Faulconer and several other Republican candidates hoping to replace Newsom also said they oppose mandates to wear masks in schools.

Meanwhile … Schools across San Diego County are reacting to Newsom’s announcement, though San Diego Unified said it doesn’t change much since teachers since April have been required to undergo regular testing that they could avoid by getting vaccinated.
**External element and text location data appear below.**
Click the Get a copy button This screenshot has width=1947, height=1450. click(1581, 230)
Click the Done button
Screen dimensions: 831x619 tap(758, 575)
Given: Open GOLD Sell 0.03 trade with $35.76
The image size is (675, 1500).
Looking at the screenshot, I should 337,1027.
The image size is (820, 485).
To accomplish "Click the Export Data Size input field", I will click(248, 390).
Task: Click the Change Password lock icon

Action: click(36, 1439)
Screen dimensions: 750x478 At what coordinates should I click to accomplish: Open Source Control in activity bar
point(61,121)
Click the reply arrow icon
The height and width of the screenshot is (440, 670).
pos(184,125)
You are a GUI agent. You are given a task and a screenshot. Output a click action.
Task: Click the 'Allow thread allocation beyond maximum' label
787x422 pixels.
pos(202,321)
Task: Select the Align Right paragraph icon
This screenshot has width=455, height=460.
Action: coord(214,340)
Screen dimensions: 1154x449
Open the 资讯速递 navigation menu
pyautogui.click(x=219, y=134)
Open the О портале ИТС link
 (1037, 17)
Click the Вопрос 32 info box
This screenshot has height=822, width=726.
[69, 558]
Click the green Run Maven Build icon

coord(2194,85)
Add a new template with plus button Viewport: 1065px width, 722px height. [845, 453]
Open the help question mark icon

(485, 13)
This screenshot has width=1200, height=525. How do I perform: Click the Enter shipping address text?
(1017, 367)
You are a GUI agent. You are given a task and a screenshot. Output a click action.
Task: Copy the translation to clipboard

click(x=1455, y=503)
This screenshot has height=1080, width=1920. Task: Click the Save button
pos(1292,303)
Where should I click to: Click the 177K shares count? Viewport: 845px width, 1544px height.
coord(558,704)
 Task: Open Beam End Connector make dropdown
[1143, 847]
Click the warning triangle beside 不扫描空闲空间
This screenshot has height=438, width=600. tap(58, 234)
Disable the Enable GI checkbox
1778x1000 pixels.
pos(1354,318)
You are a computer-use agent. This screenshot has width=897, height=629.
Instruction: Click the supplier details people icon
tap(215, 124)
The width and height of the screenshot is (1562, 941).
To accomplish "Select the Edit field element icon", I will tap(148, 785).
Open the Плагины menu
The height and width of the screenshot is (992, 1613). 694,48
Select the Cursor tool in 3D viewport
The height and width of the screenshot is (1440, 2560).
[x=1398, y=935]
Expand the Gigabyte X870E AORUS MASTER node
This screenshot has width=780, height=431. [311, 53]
The California Teachers Association said 90 percent of teachers statewide are vaccinated, though the president of the Sweetwater Education Association said she was glad there was an opportunity for teachers to avoid getting vaccinated while staying in the classroom with children, the U-T reports. 

San Diego Unified board member Richard Barrera said he believes all of the district’s teachers should be vaccinated but notably did not say he believes there should be an outright mandate in which teachers cannot take tests to avoid vaccination, Fox 5 reports.

In Other News

  • Two police academy courses at Miramar College, which trains law enforcement recruits for departments across the region, had to close shop this week due to COVID-19 outbreaks among their recruits. (City News Service)
  • An anti-vaccine protest outside Rady Children’s Hospital this week continues drawing national attention, most recently because some of the protestors were nurses, “a dynamic that experts warn can have an outsize impact on vaccination discourse, particularly as the nurses’ messages can go far beyond the protests or their limited social media audiences and carry a veneer of medical industry credibility.” (NBC News)
  • Some San Diego hospitals are nearing capacity as COVID-19 hospitalizations rise. (NBC San Diego)
  • In an op-ed, Rep. Scott Peters argues in favor of building a new, state-of-the art facility for the Naval Information Warfare Systems Command. (Times of San Diego)
  • The New York Times has a glowing review of San Diego’s new waterfront concert venue, the Rady Shell, primarily the San Diego Symphony’s new home, comparing it to the Hollywood Bowl.